Regulation 4 (6) provides that “The courtroom shall include any place, whether in or outside the Islands, the Judge or Magistrate elects to sit to conduct the business of the court.”
This appears to have been drafted solely with the SIPT trial in mind, as with the exception of their trial judge, Mr. Justice Paul Harrison, who has returned to his native Jamaica, no other judge or magistrate is “outside the Islands”.
Under the Supreme Court Ordinance, the jurisdiction of the Supreme Court is expressed to be “within the islands”.
Whilst the Constitution provides that the Court of Appeal can sit outside of the territorial boundaries of the Turks and Caicos Islands, there is no such provision enabling the Supreme Court to do so.
However, whilst during the period of an emergency the Governor has many powers, he is, perhaps unsurprisingly, expressly prevented from amending the Constitution.
Moreover, the principles of international law and territorial sovereignty would also appear to be engaged by the Governor’s decision that he can legislate to allow the Turks and Caicos Islands Supreme Court to hear evidence in Kingston, Jamaica, without even asking that sovereign state if they have any views about this.
Aside from the apparent illegality of the provision, and with the Crown, led by British attorney Andrew Mitchell, QC, having closed its case, it will obviously only be defence witnesses who could be affected by this radical departure from TCI’s existing laws.
The notion that an accused might later be informed by a written judgment from abroad that his testimony has not been believed by a judge who was not even there to hear it, strikes some observers as a charade that would undermine the confidence of many in whether this trial is a fair process.

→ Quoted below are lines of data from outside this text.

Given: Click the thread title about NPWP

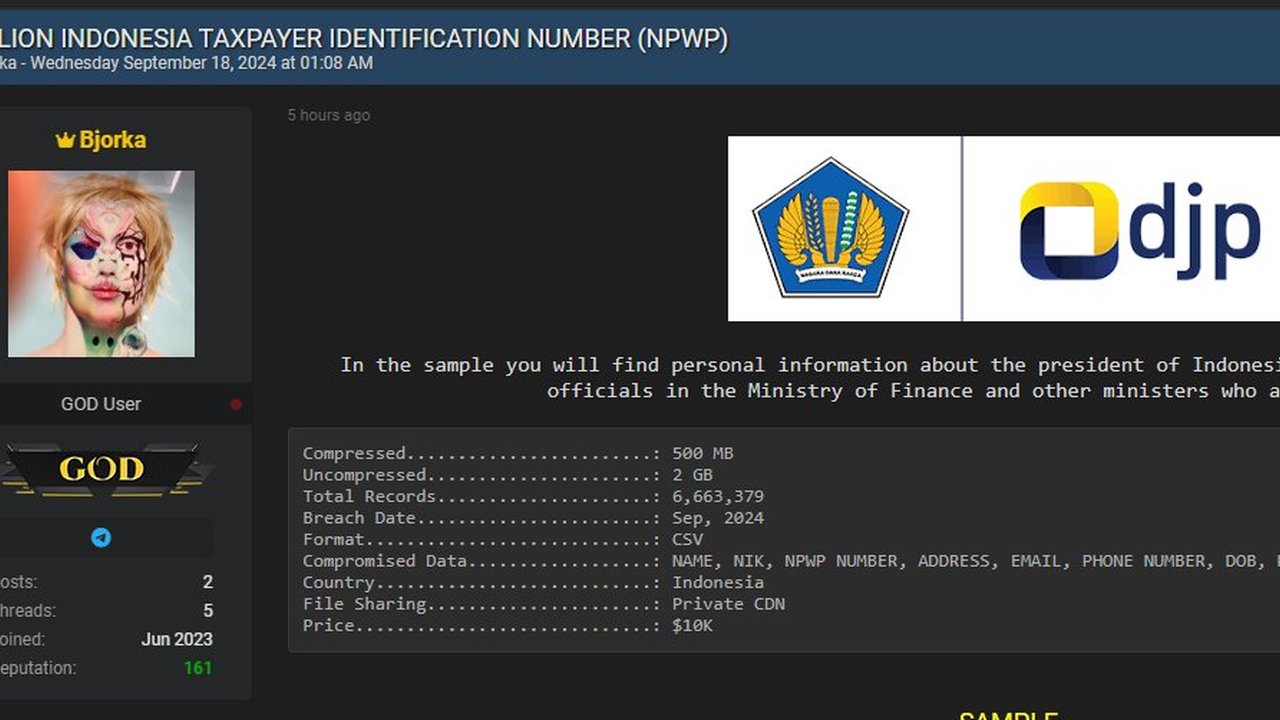Looking at the screenshot, I should 364,39.
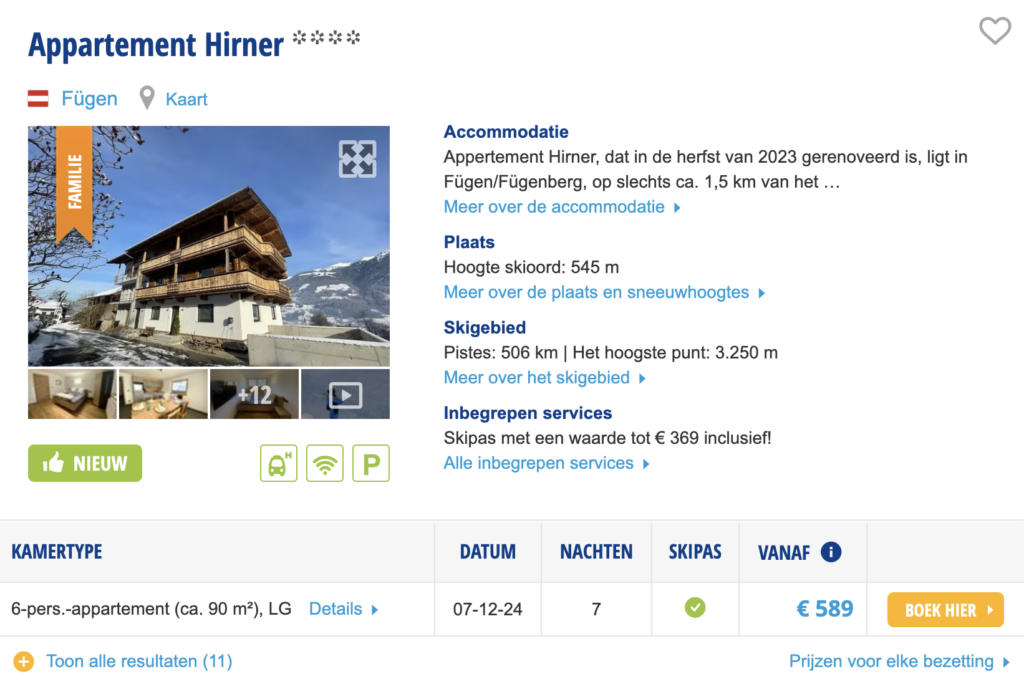Viewport: 1024px width, 687px height.
Task: Click the fullscreen expand photo icon
Action: 357,159
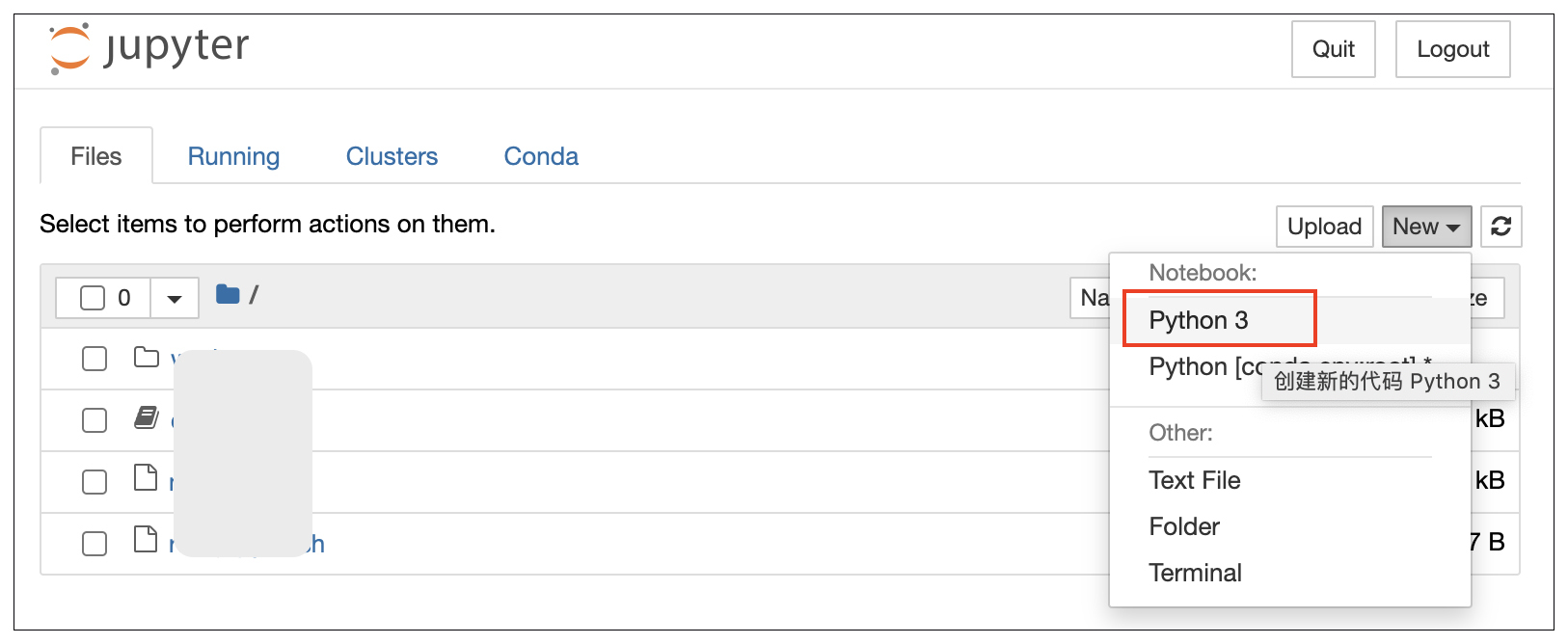Click the notebook book icon in second row
The width and height of the screenshot is (1568, 644).
point(147,418)
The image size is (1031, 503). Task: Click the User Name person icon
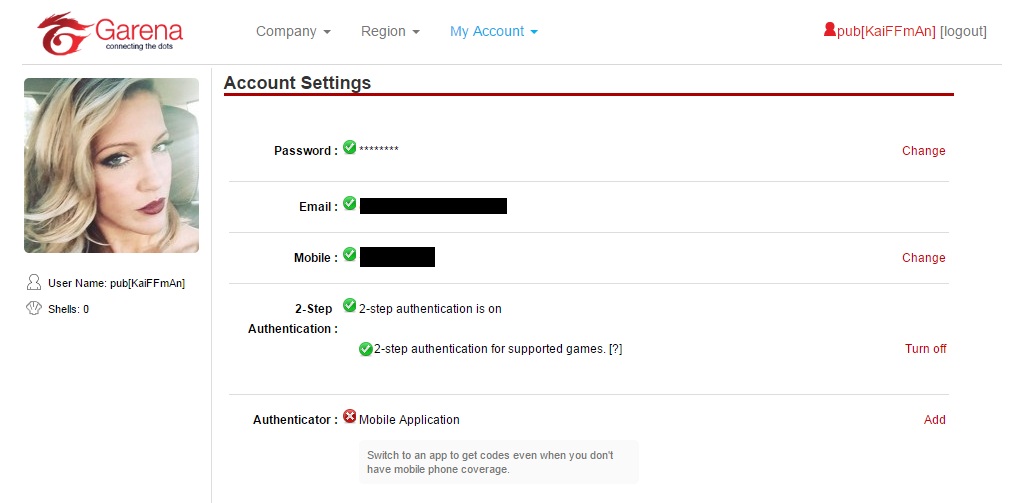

Another interesting aspect of the case is that on April 10th, 2020, the Turks and Caicos Islands Bar Council circulated to its members for consideration and feedback, a draft proposal for the resumption of judicial operations after April 20th, that had been submitted to them by the new Chief Justice, Her Ladyship Mabel Agyemang.
They suggested, “That the judge/Magistrate and a recorder will operate from the court room observing the social distancing protocol”.
The proposals contained nothing like the new regulation 4 (6) which is being challenged by the defendants.
That draft was widely debated, and it is to be applauded that when in due course the Chief Justice issued a new Practice Direction on April 23rd, it reflected many of the changes suggested by members of the local Bar.
Meanwhile, on April 17th, Governor Nigel Dakin, had already made the Regulations.
By regulation 4(5) they provided that “Court sittings shall be done remotely in the manner provided the Rules or Orders from the Chief Justice”.
But the Governor made one exception, where presumably the Chief Justice could not be trusted to deliver. By regulation 4(6) the Governor alone decided that a trial could be held abroad.
Needless to say, that rather begs the question: who drafted regulation 4 (6) and how did it come to be spliced in to the “emergency” legislation? Hopefully that may emerge as a result of the legal challenge.
Meantime, Mr. Justice Harrison has adjourned the SIPT trial until June 22nd.